Also the situation is actually better than I reported w.r.t kuard (I was missing one level of indirection and did not forward the ports from my VM). I can reach port 8080 on localhost when kube-proxy is forwarding my port:

[vagrant@vagrant-k8s logs]$ k logs kuard
2021/02/04 09:34:28 Starting kuard version: v0.10.0-blue
2021/02/04 09:34:28 **********************************************************************
2021/02/04 09:34:28 * WARNING: This server may expose sensitive
2021/02/04 09:34:28 * and secret information.

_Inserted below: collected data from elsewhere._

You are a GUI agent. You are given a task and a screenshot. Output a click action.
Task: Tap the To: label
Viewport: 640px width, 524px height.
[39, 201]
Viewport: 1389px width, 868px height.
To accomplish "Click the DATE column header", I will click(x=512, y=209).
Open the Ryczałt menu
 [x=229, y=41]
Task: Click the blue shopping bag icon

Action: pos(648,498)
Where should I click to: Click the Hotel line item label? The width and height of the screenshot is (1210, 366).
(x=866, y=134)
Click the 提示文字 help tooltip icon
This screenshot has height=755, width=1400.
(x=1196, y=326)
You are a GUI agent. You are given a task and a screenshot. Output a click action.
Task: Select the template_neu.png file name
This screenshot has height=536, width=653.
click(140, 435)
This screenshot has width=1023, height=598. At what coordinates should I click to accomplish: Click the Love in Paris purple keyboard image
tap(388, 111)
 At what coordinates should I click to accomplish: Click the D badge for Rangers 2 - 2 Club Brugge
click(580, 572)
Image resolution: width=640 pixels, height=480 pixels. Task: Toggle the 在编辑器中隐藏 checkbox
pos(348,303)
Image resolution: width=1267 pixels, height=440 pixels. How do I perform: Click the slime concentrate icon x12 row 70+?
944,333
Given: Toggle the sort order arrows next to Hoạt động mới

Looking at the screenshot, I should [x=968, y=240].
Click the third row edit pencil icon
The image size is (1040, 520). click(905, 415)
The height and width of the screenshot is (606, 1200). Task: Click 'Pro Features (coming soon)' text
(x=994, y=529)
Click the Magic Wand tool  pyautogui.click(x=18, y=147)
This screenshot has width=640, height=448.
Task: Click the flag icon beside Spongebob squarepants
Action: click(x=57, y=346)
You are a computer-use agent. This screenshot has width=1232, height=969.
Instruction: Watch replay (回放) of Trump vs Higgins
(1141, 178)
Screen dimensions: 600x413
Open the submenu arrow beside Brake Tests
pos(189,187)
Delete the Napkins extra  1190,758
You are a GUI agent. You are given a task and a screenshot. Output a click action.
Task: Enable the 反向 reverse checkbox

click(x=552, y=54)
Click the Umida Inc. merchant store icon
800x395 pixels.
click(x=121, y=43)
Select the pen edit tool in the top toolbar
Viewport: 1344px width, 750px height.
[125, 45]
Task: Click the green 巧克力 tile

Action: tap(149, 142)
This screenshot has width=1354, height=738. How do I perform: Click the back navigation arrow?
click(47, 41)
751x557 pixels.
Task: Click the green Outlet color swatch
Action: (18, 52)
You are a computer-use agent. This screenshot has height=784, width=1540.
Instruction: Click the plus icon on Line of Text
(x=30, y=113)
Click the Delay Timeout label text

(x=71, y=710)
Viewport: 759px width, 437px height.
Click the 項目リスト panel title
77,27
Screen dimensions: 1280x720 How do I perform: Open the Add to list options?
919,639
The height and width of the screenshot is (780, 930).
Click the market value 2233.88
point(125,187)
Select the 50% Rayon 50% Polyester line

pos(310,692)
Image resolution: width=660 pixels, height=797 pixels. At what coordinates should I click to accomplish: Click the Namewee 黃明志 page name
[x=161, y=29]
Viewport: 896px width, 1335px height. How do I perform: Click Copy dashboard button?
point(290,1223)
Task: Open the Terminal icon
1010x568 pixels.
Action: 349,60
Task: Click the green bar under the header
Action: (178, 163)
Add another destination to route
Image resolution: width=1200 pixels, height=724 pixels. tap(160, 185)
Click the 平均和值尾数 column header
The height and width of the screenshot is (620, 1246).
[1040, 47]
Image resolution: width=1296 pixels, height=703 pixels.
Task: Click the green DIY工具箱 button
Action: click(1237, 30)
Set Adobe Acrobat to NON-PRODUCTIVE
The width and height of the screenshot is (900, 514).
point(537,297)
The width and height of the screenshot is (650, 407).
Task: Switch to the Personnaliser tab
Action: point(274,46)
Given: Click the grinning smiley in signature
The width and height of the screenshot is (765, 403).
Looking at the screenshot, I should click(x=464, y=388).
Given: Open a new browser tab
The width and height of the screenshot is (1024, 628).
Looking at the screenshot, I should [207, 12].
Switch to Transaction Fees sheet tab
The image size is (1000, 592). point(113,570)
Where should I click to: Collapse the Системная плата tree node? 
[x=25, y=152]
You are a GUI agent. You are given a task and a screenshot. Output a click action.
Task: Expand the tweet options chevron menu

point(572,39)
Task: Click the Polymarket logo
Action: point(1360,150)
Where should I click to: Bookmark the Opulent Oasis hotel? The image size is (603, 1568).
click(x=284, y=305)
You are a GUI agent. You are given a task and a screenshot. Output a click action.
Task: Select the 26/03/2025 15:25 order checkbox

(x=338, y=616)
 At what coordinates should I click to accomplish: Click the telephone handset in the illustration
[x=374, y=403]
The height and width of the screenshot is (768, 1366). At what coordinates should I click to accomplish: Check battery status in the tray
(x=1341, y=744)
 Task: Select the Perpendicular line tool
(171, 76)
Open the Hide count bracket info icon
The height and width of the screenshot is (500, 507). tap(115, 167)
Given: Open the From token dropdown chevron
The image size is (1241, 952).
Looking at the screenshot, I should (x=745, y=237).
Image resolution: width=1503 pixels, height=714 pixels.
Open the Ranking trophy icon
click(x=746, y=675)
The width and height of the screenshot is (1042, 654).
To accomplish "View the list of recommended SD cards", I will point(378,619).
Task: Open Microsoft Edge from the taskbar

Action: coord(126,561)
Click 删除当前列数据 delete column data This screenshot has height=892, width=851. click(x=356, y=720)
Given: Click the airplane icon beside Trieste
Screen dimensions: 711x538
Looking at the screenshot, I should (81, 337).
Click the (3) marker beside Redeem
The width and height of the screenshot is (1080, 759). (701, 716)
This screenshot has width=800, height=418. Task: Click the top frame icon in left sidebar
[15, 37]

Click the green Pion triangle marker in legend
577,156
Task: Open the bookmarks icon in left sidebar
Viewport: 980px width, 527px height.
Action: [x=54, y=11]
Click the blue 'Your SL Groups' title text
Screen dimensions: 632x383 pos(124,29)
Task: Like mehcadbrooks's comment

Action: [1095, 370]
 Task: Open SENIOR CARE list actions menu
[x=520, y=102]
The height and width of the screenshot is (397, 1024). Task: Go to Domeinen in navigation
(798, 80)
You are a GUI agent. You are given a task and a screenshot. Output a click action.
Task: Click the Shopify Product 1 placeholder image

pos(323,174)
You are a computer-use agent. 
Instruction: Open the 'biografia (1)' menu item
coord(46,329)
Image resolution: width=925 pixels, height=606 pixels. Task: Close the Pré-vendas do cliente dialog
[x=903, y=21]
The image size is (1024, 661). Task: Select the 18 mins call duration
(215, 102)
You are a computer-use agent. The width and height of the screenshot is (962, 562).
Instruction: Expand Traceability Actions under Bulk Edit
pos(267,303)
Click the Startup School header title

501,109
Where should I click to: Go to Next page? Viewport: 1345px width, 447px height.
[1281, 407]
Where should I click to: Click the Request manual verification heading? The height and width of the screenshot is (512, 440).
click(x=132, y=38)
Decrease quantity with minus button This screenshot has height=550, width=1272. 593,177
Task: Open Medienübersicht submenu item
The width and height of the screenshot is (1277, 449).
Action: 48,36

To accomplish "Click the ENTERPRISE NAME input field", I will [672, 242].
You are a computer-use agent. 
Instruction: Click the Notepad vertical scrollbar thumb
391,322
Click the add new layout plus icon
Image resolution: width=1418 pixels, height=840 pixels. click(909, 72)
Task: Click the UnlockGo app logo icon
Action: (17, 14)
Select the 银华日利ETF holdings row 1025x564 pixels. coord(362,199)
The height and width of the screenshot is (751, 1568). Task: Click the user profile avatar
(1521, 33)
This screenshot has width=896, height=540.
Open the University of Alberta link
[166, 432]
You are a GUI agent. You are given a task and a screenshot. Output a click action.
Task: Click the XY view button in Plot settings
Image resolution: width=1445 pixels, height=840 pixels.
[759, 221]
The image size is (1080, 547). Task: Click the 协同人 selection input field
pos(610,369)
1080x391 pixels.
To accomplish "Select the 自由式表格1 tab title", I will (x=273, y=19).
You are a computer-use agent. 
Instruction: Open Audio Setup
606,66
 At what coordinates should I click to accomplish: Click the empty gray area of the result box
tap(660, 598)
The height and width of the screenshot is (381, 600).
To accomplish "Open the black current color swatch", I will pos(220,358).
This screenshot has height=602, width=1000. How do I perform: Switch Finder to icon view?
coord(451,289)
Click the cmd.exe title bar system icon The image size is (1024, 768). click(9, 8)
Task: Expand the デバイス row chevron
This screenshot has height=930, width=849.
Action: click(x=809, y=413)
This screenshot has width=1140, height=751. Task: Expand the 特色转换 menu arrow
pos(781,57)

Be careful.
2021/02/04 09:34:28 **********************************************************************
2021/02/04 09:34:28 Config: 
{
  "address": ":8080",
  "debug": false,
  "debug-sitedata-dir": "./sitedata",
  "keygen": {
    "enable": false,
    "exit-code": 0,
    "exit-on-complete": false,
    "memq-queue": "",
    "memq-server": "",
    "num-to-gen": 0,
    "time-to-run": 0
  },
  "liveness": {
    "fail-next": 0
  },
  "readiness": {
    "fail-next": 0
  },
  "tls-address": ":8443",
  "tls-dir": "/tls"
}
2021/02/04 09:34:28 Could not find certificates to serve TLS
2021/02/04 09:34:28 Serving on HTTP on :8080
[vagrant@vagrant-k8s logs]$ kubectl port-forward kuard 8080:8080                                                                                                                                                                              
Forwarding from 127.0.0.1:8080 -> 8080
Forwarding from [::1]:8080 -> 8080

Handling connection for 8080
E0204 09:35:17.295472 1893851 portforward.go:385] error copying from local connection to remote stream: read tcp6 [::1]:8080->[::1]:41432: read: connection reset by peer
Handling connection for 8080

[vagrant@vagrant-k8s ~]$ curl http://localhost:8080
<!doctype html>

<html lang="en">
<head>
  <meta charset="utf-8">

  <title>KUAR Demo</title>

  <link rel="stylesheet" href="/static/css/bootstrap.min.css">
  <link rel="stylesheet" href="/static/css/styles.css">

  <script>
var pageContext = {"urlBase":"","hostname":"kuard","addrs":["10.0.0.32"],"version":"v0.10.0-blue","versionColor":"hsl(339,100%,50%)","requestDump":"GET / HTTP/1.1\r\nHost: localhost:8080\r\nAccept: */*\r\nUser-Agent: curl/7.74.0","requestProto":"HTTP/1.1","requestAddr":"127.0.0.1:49912"}
  </script>
</head>

<svg style="position: absolute; width: 0; height: 0; overflow: hidden;" version="1.1" xmlns="http://www.w3.org/2000/svg" xmlns:xlink="http://www.w3.org/1999/xlink">
<defs>
<symbol id="icon-power" viewBox="0 0 32 32">
<title>power</title>
<path class="path1" d="M12 0l-12 16h12l-8 16 28-20h-16l12-12z"></path>
</symbol>
<symbol id="icon-notification" viewBox="0 0 32 32">
<title>notification</title>
<path class="path1" d="M16 3c-3.472 0-6.737 1.352-9.192 3.808s-3.808 5.72-3.808 9.192c0 3.472 1.352 6.737 3.808 9.192s5.72 3.808 9.192 3.808c3.472 0 6.737-1.352 9.192-3.808s3.808-5.72 3.808-9.192c0-3.472-1.352-6.737-3.808-9.192s-5.72-3.808-9.192-3.808zM16 0v0c8.837 0 16 7.163 16 16s-7.163 16-16 16c-8.837 0-16-7.163-16-16s7.163-16 16-16zM14 22h4v4h-4zM14 6h4v12h-4z"></path>
</symbol>
</defs>
</svg>

<body>
  <div id="root"></div>
  <script src="/built/bundle.js" type="text/javascript"></script>
</body>
</html>

Here are some questions:

Would you have a suggestion or pointers on how to investigate the coredns issues?
Can I use the standard sonobuoy (which you seemed to be using to assess the cluster state/health/config) instructions to validate my cluster state?